*To do*
Please pull every line of text from the entries below and copy each one word for word, leaving the pictures out of your answer.

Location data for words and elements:

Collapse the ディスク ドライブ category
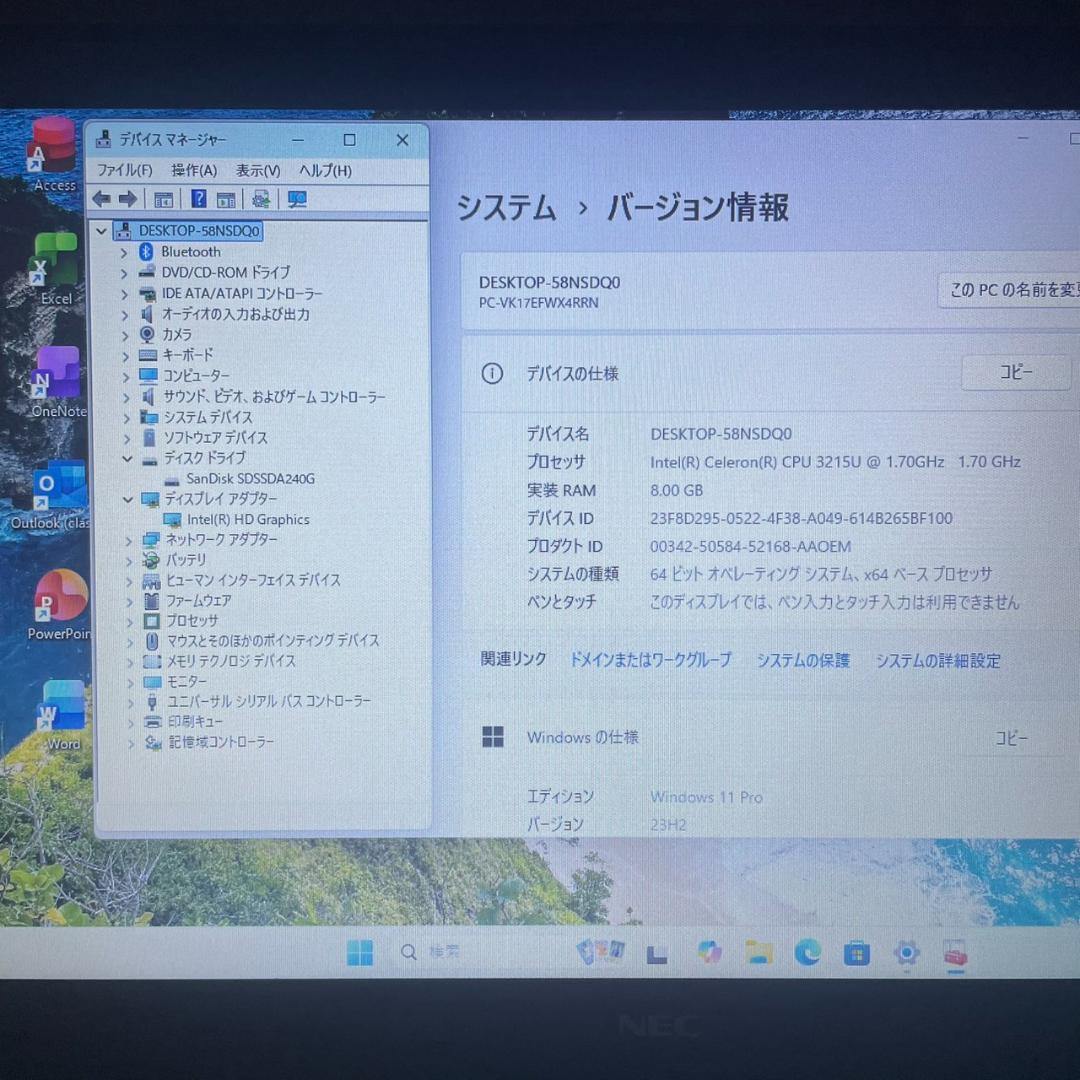The image size is (1080, 1080). tap(127, 458)
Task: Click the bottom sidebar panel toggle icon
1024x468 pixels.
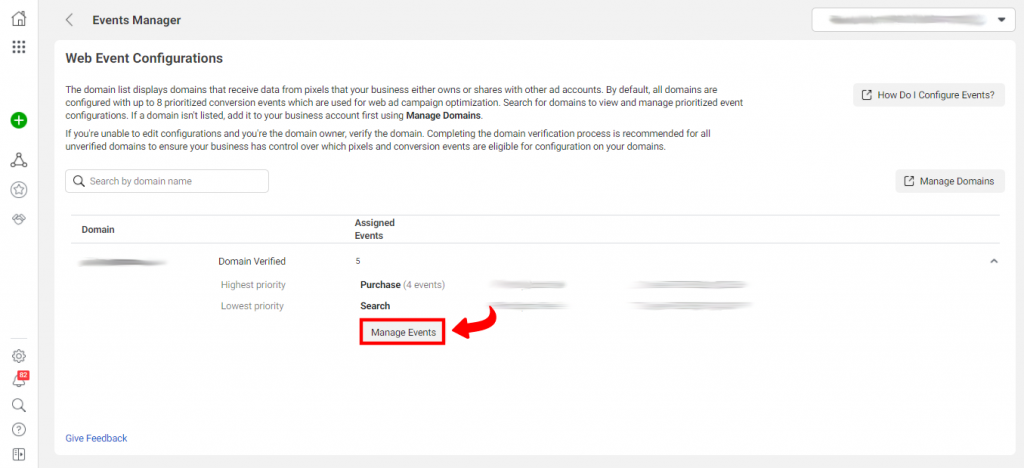Action: click(18, 455)
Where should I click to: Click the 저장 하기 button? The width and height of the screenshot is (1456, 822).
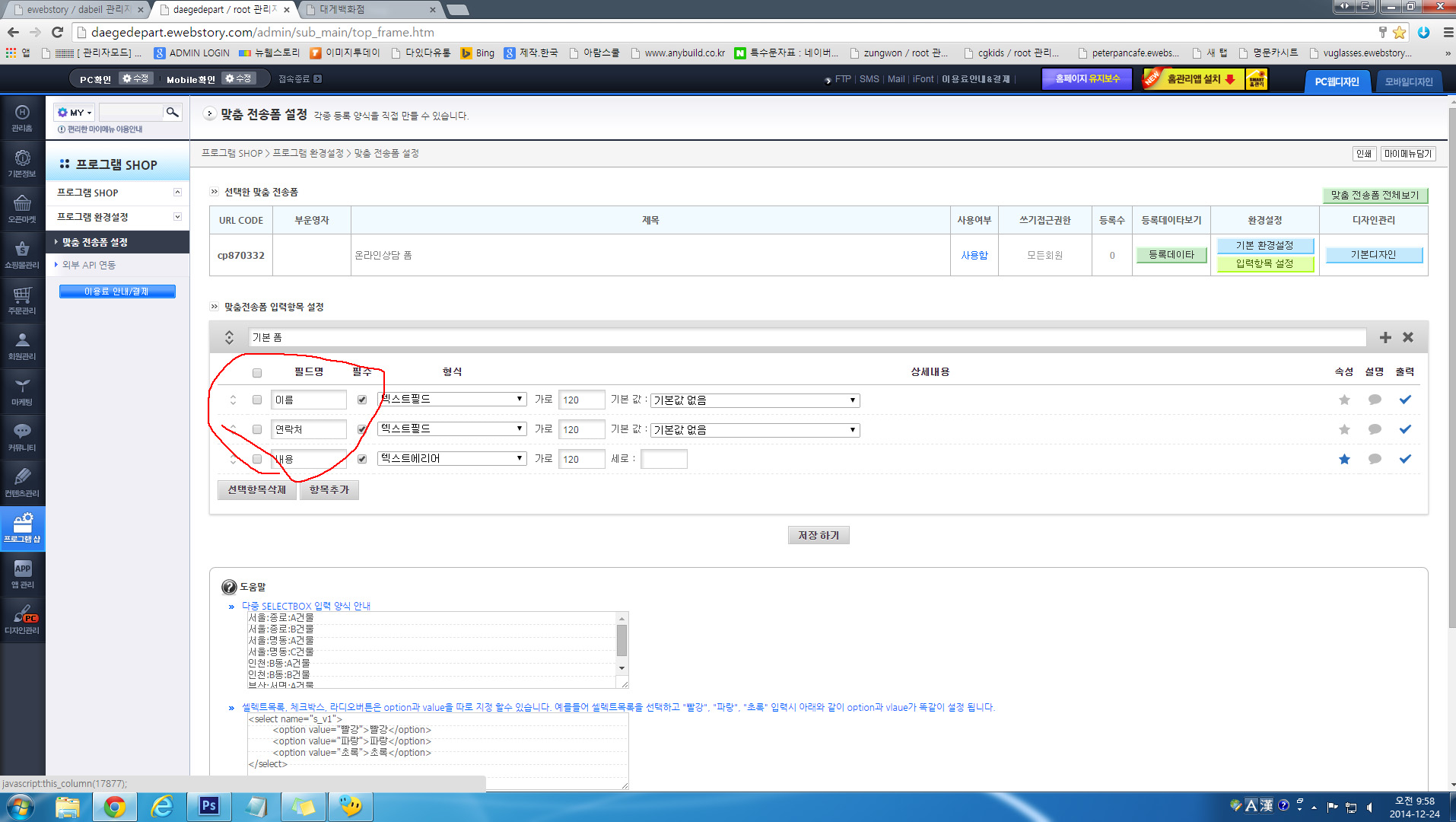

*Solution below*
Collapse the ディスク ドライブ category
The image size is (1080, 1080). tap(127, 458)
Task: Click the bottom sidebar panel toggle icon
1024x468 pixels.
Action: click(18, 455)
Where should I click to: Click the 저장 하기 button? The width and height of the screenshot is (1456, 822).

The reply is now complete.